The party goes until the wee small hours ending in a freestyle rap session by me and Dougal that I’d really rather forget about. And by that I mean that we made MC Hammer look like Kool Keith. Gringo amigo!
If it’s segunda feira it must be gig day and we check out club Gloria. It is palatial. Balcony, gold taps… the works. Great club, booming soundsystem and everybody is starting to get hyped about the gig. Especially Johan from Radioclit who so loves making music and playing it really LOUD that I think he’d get excited about doing an Ableton Live set in a geriatrics home.
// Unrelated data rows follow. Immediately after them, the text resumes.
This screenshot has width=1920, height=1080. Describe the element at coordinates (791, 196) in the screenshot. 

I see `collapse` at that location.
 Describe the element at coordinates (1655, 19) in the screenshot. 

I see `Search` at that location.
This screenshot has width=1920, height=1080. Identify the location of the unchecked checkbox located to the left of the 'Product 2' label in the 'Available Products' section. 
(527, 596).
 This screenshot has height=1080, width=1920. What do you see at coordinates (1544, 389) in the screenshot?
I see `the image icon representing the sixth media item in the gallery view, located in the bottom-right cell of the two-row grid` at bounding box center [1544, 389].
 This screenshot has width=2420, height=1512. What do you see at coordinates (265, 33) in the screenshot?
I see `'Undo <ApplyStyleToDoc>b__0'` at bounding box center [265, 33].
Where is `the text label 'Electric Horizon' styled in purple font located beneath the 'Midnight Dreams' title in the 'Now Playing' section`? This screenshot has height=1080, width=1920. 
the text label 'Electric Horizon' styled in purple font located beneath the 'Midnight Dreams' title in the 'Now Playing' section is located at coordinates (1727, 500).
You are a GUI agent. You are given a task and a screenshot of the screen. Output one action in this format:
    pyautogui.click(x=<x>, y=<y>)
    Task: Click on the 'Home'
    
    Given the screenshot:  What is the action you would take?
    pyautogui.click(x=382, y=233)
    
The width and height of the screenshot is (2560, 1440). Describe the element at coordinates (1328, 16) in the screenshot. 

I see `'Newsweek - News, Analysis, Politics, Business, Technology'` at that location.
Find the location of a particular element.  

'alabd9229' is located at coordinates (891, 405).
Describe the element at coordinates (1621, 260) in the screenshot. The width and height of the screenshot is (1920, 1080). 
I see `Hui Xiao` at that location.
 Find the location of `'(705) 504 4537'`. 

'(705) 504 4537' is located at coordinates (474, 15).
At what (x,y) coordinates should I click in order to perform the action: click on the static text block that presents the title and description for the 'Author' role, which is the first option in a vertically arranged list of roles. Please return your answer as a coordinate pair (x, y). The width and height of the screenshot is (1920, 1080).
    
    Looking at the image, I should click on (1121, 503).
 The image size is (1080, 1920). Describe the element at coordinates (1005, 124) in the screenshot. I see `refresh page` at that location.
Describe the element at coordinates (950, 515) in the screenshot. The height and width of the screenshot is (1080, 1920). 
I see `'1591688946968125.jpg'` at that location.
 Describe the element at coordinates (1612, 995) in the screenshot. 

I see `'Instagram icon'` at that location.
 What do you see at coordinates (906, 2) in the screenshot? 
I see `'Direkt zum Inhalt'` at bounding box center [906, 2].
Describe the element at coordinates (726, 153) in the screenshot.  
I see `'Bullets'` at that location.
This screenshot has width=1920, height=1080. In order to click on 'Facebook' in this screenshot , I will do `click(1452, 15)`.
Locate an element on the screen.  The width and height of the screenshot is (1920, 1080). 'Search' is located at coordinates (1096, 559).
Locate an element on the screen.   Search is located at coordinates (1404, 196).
With no speakers.
We rush back, grab a bite to eat then soak up the pre gig atmosphere with the artists. Amanda is pacing around memorizing lines, Gorky is, well, sleeping and Johan and Etienne have just pulled out a bottle of cachaca — the professional musicians’ warmup of choice! We’re all keeping it together til Marina comes in to preview her stagewear,
Marina that’s a lovely dress… then she whips it up and over her head to reveal some kind of purple spandex catsuit hotpants number underneath… Marina gasolina!
The gig is the kind of beautiful chaos that reminds me of early Beastie Boys and with Radioclit’s beats and production beefing up the Bonde Do Role sound it’s a perfect match. Pedro, Marina and Amanda are raw energy fizzing around the stage and spilling out literally into the crowd some of whom get a private dance they didn’t pay for! (Dougal.)
Johan turns into some sort of ravemeister swinging his hands into the air at the breakdowns and Etienne quietly, methodically, Gallicly you might say, keeps the whole machine seamlessly ticking over.
And with that, we are out of here, a broken wreck after the afterparty, where Marina Johan, Etienne and us discussed deep concepts into the early hours, you know, what would your superpower be, shall we tie lightsticks to Johan’s goatee’s to make him Nu Rave. That kind of thing.
And so we’re gone, til we come back, and if it wasn’t for the guarana toothpaste I might never have made it at all.